Java程序故障

Question

我的问题的前半部分：当我尝试运行我的程序时，它会永远加载和加载；它从不显示结果。有人可以检查我的代码并在某处发现错误。这个程序的目的是找到一个起始DNA密码子ATG并一直寻找直到找到终止密码子TAA或TAG或TGA，然后从开始到停止打印出基因。我正在使用 BlueJ。

我的问题的后半部分：我应该编写一个程序，其中需要执行以下步骤：

To find the first gene, find the start codon ATG.
Next look immediately past ATG for the first occurrence of each of the three stop codons TAG, TGA, and TAA.
If the length of the substring between ATG and any of these three stop codons is a multiple of three, then a candidate for a gene is the start codon through the end of the stop codon.
If there is more than one valid candidate, the smallest such string is the gene. The gene includes the start and stop codon.
If no start codon was found, then you are done.
If a start codon was found, but no gene was found, then start searching for another gene via the next occurrence of a start codon starting immediately after the start codon that didn't yield a gene.
If a gene was found, then start searching for the next gene immediately after this found gene.
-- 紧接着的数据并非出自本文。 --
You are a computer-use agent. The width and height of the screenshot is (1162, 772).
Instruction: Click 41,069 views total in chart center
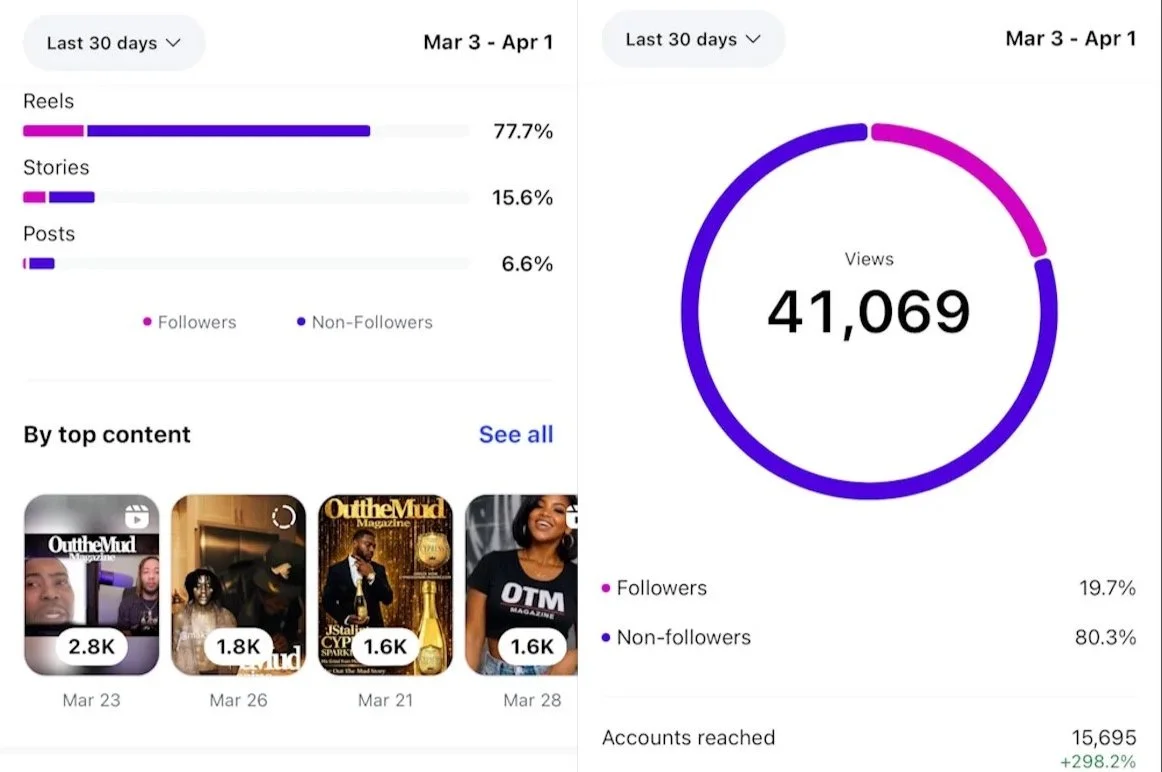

请注意，根据此算法，对于字符串 "ATGCTGACCTGATAG"，ATGCTGACCTGATAG 可能是基因，但 ATGCTGACCTGA 不会是基因，即使它更短，因为找到了 'TGA' 的另一个实例首先，距离起始密码子不是三的倍数。

在我的作业中，我也被要求生成这些方法：

具体来说，要实现该算法，您应该执行以下操作。

Write the method findStopIndex that has two parameters dna and index, where dna is a String of DNA and index is a position in the string. This method finds the first occurrence of each stop codon to the right of index. From those stop codons that are a multiple of three from index, it returns the smallest index position. It should return -1 if no stop codon was found and there is no such position. This method was discussed in one of the videos.
Write the void method printAll that has one parameter dna, a String of DNA. This method should print all the genes it finds in DNA. This method should repeatedly look for a gene, and if it finds one, print it and then look for another gene. This method should call findStopIndex. This method was also discussed in one of the videos.
Write the void method testFinder that will use the two small DNA example strings shown below. For each string, it should print the string, and then print the genes found in the string. Here is sample output that includes the two DNA strings:

示例输出为：

ATGAAATGAAAA

找到的基因是：

ATGAAATGA

DNA 串是：

ccatgccctaataaatgtctgtaatgtaga

找到的基因是：

atgccctaa

atgtctgtaatgtag

DNA 串是：

CATGTAATAGATGAATGACTGATAGATATGCTTGTATGCTATGAAAATGTGAAATGACCCA

找到的基因是：

ATGTAA

ATGAATGACTGATAG

ATGCTATGA

ATGTGA

我仔细考虑了一下，发现这段代码接近工作状态。我只需要让我的输出产生说明中要求的结果。希望这不会太混乱，我只是不知道如何在起始密码子之后寻找终止密码子，然后如何获取基因序列。我也希望通过找到三个标签（tag，tga，taa）中哪个更接近atg来了解如何获得最接近的基因序列。我知道这很多，但希望这一切都有意义。

import edu.duke.*;
import java.io.*;

public class FindMultiGenes {
    public String findGenes(String dnaOri) {
        String gene = new String();
        String dna = dnaOri.toLowerCase();
        int start = -1;
        while(true){
            start = dna.indexOf("atg", start);
            if (start == -1) {
                break;
            }
            int stop = findStopCodon(dna, start); 
            if(stop > start){
                String currGene = dnaOri.substring(start, stop+3);

                System.out.println("From: " + start + " to " + stop + "Gene: "    
                +currGene);}
        }
        return gene;
    } 

    private int findStopCodon(String dna, int start){   
        for(int i = start + 3; i<dna.length()-3; i += 3){
            String currFrameString = dna.substring(i, i+3);

            if(currFrameString.equals("TAG")){
                return i;

            } else if( currFrameString.equals("TGA")){
                return i;

            } else if( currFrameString.equals("TAA")){
                return i;

            }
        }   
        return -1;
    }

    public void testing(){


        FindMultiGenes FMG = new FindMultiGenes();

        String dna =     
        "CATGTAATAGATGAATGACTGATAGATATGCTTGTATGCTATGAAAATGTGAAATGACCCA";

        FMG.findGenes(dna);




        System.out.println("DNA string is: " + dna);

    } 
}

Answer 1

将您的线路 start = dna.indexOf("atg", start); 更改为

start = dna.indexOf("atg", start + 1);

当前发生的事情是您在索引 k 处找到 "atg" 并在下一个运行中搜索 [=13= 中的下一个 "atg" 的字符串] 向前。由于开始位置包含在内，因此会在完全相同的位置找到下一个匹配项。因此，您将一遍又一遍地找到相同的索引 k，并且永远不会停止。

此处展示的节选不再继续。